ATP synthase is a complex transmembrane protein that utilizes potential energy stored via the electrochemical gradient to synthesize ATP. This protein acts as a tiny generator, rotated by the force of the hydrogen ions diffusing through it via chemiosmosis (see figure below). The motion of the protons makes the stalk subunit of ATP synthase rotate, causing the active site of the enzyme domain to change shape. This ultimately results in the phosphorylation of ADP, turning it into ATP in a process called oxidative phosphorylation.

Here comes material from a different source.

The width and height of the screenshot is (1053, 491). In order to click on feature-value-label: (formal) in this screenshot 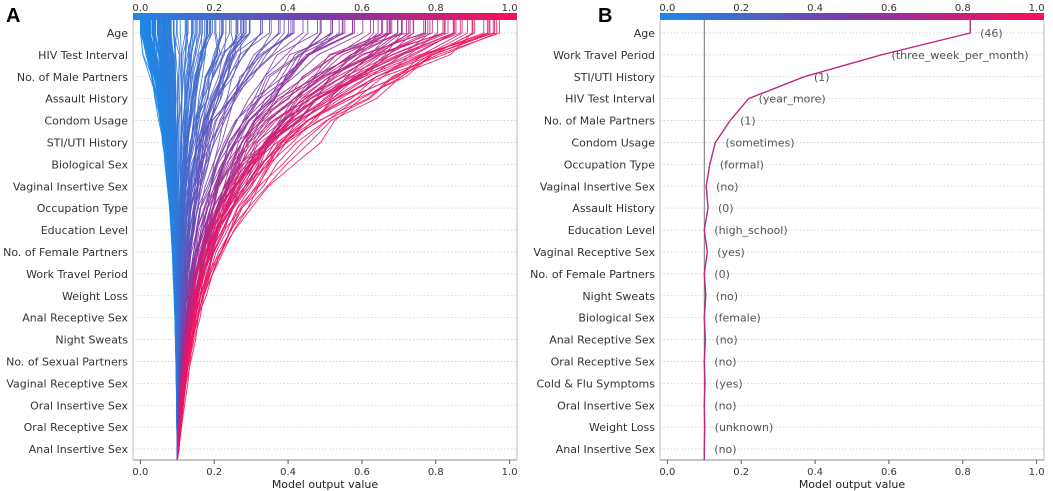, I will do `click(742, 164)`.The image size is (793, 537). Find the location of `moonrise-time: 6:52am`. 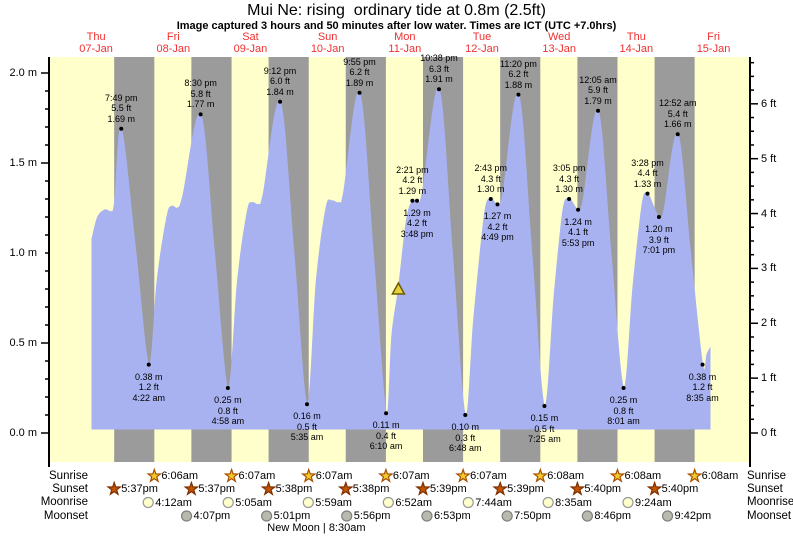

moonrise-time: 6:52am is located at coordinates (414, 502).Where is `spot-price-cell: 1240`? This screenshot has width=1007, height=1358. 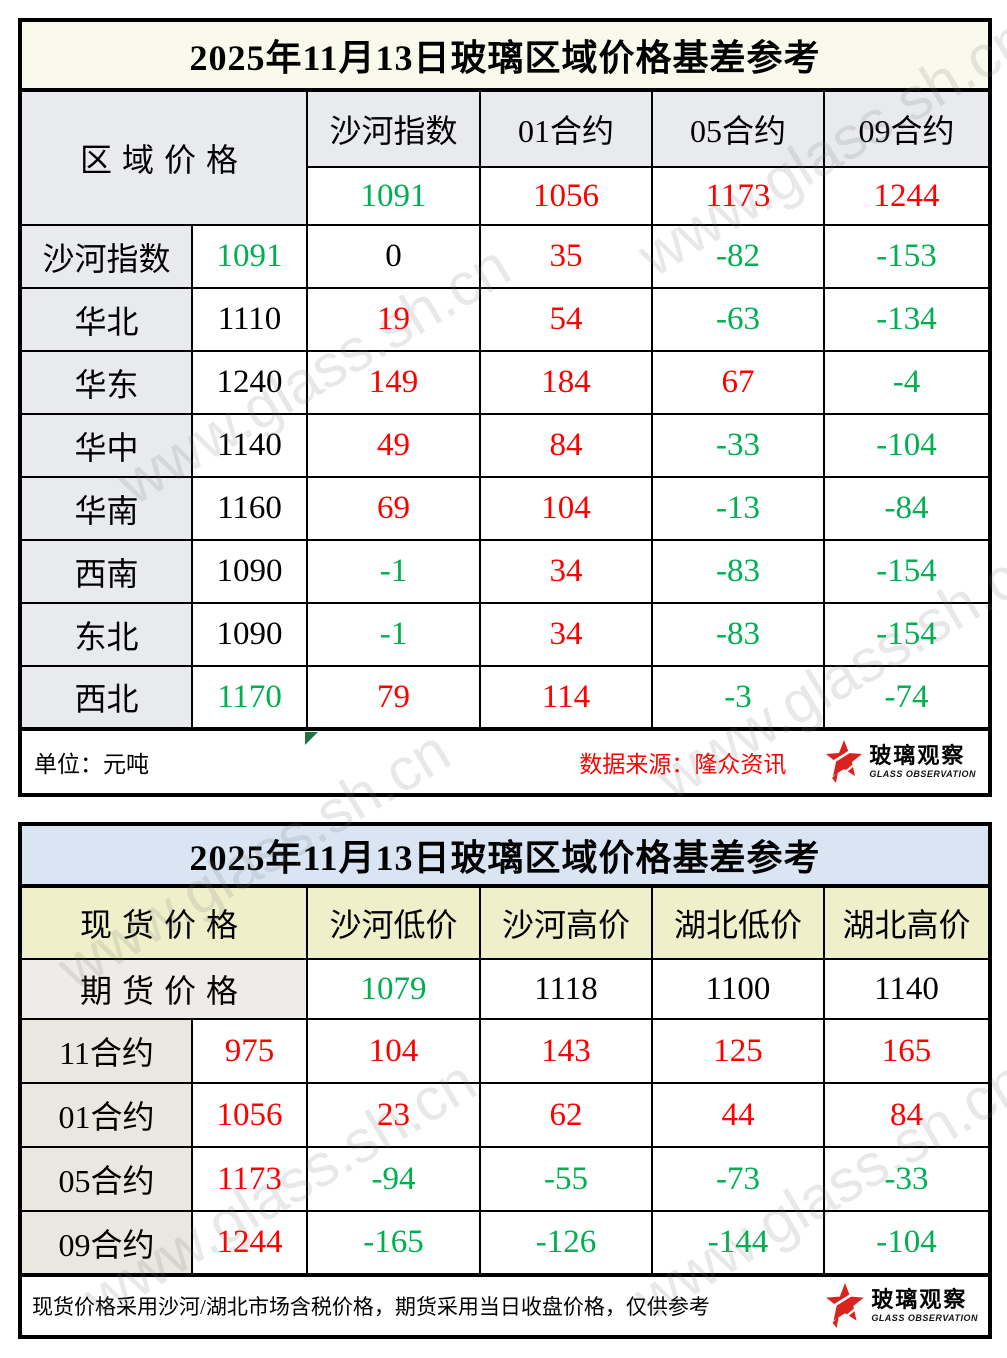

A cylindrical structure forms the rotor portion of ATP synthase. This structure is embedded in the bilayer inner mitochondrial membrane. Protons enter the rotor from the intermembrane space and cross through to exit in the mitochondrial matrix. The protons are traveling down an electrochemical gradient, with a higher charge in the intermembrane space and a lower charge in the mitochondria membrane, so their movement through the rotor generates energy and cause the rotor to turn. The active site of ATP synthase is represented by overlapping oval shaped structures that extend into the mitochondrial matrix. Here, arrows show that ADP and a phosphate group enter the active site, and a molecule of ATP is released from the active site.

ATP synthase is a protein complex that uses the proton gradient in the inner mitochondrial membrane to produce ATP.